I have found that the safest, the surest bet for an original title is one that emerges from the writing.

In my growing up we didn’t have many novels in our house. The one that we did have, and that I read and re-read, spent long hours studying its glossy illustrations, was a battered hardback of RM Ballantyne’s Coral Island. Coral Island is, my re-reading had me realise, one of those tales that says more about the attitudes and values of the society from which the narrator comes than of the exotic events the narrator describes.

I knew that I wouldn’t be the first to base an updated novel on Coral Island. William Golding had done so with a more realistic and contemporary boys’ own adventure, Lord of the Flies. I took my three lads far into the future, again as children of empire, but this time as part of an inter-galactic empire. To give a broad clue to its inspiration I titled their tale, Balant.

The four SF books that grew out of Balant took each their titles from the different tales told. Happiness: a planet; You Human: the Leander Chronicle (nothing whatsoever to do with Murakami’s The Wind-up Bird Chronicle. Far and away my favourite of all his books. And while I’m at it nor was Haruki Murakami an inspiration for my 3-in-one detective novel, The Company Chronicles. Just love all those hard Cs together.) I’ve again digressed. The final two of the Balant series was Not Now: Death, Dreams, and Reasons for Living and Eternals: the unMaking of Heaven.

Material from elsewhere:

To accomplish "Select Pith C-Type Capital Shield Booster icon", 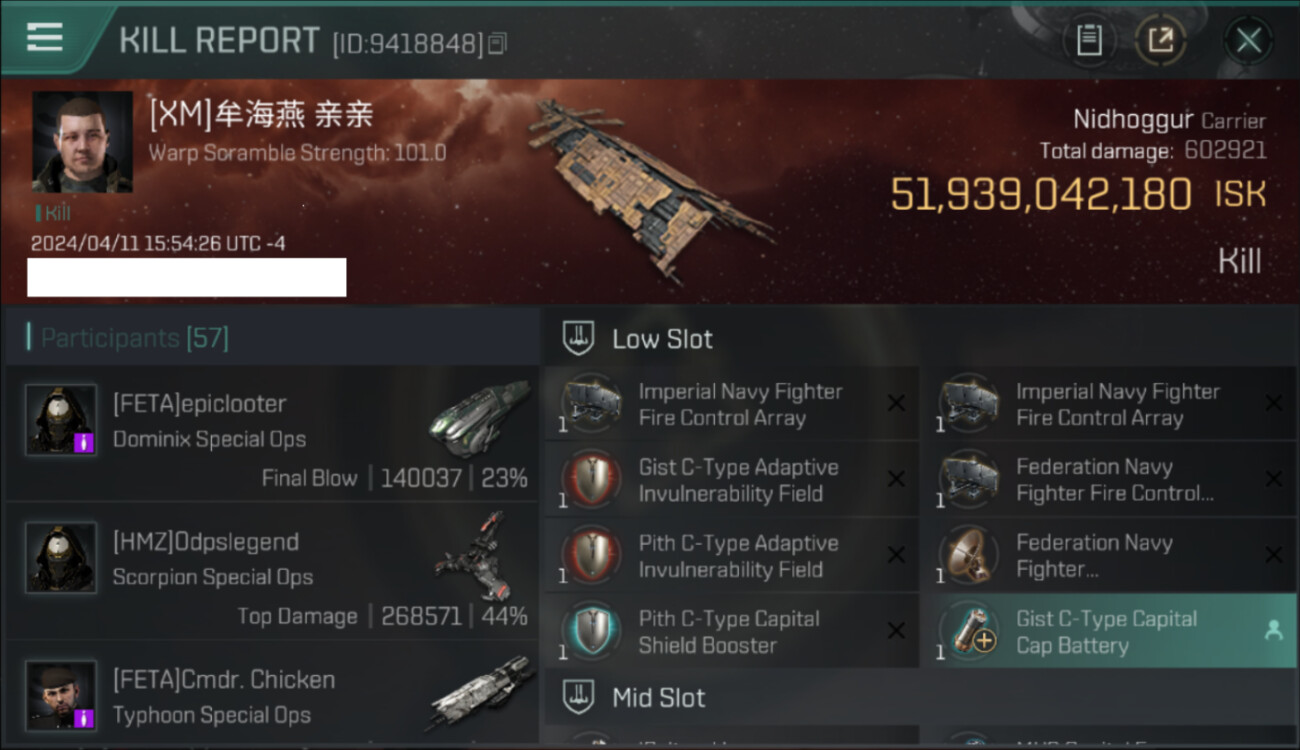I will pos(591,632).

Going the other way, some of my novels grew out of their titles. The End of Science Fiction for one. While Once Were Windows Once Were Doors grew out of my fascination with ruins and my wondering what would become of a world where Jerusalem, the most fought over place in history, was finally and completely obliterated.

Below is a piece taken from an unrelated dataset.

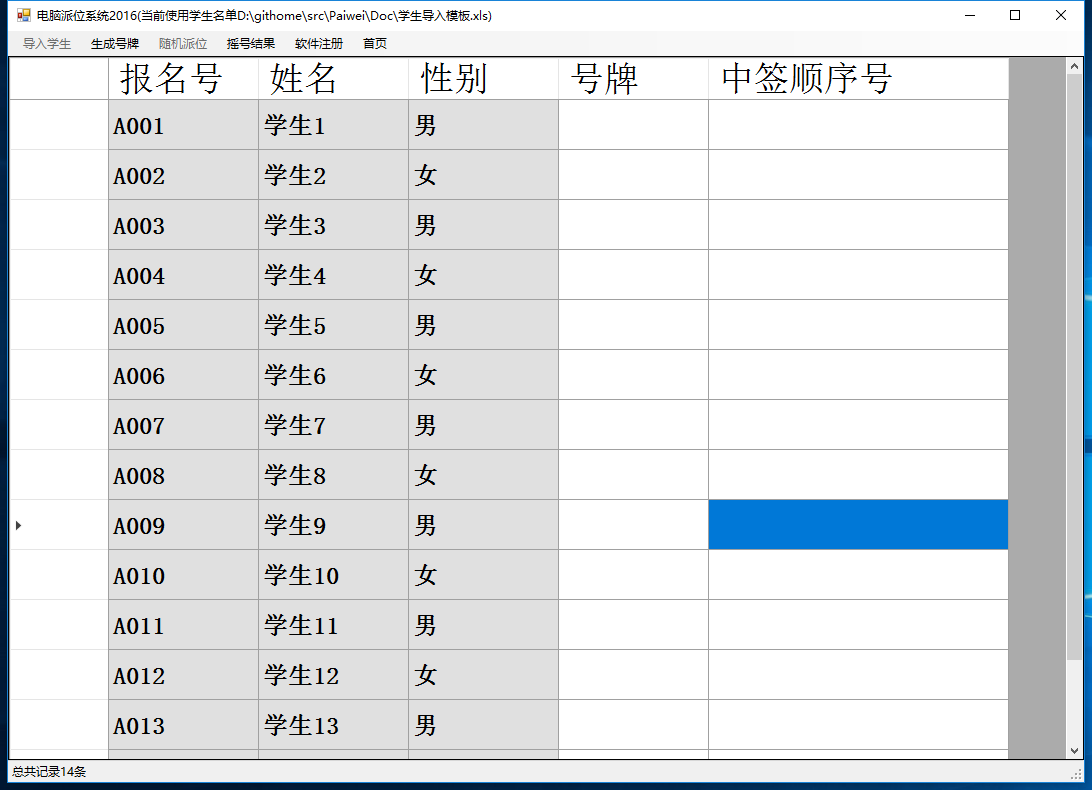Click the 软件注册 menu item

My non-fiction Anti began with its title. And I was certain of We Need Madmen from its very first page. The Care Vortex, Something’s Wrong and Two Bridgwater Days I had no need to check. Likewise the long titles for my historical novels.

For my next novel – the writing of it about half-way through – I have already decided on the title. I have done a search for possible duplication and there are, as yet, none like it. I am however keeping a weather eye on Murakami.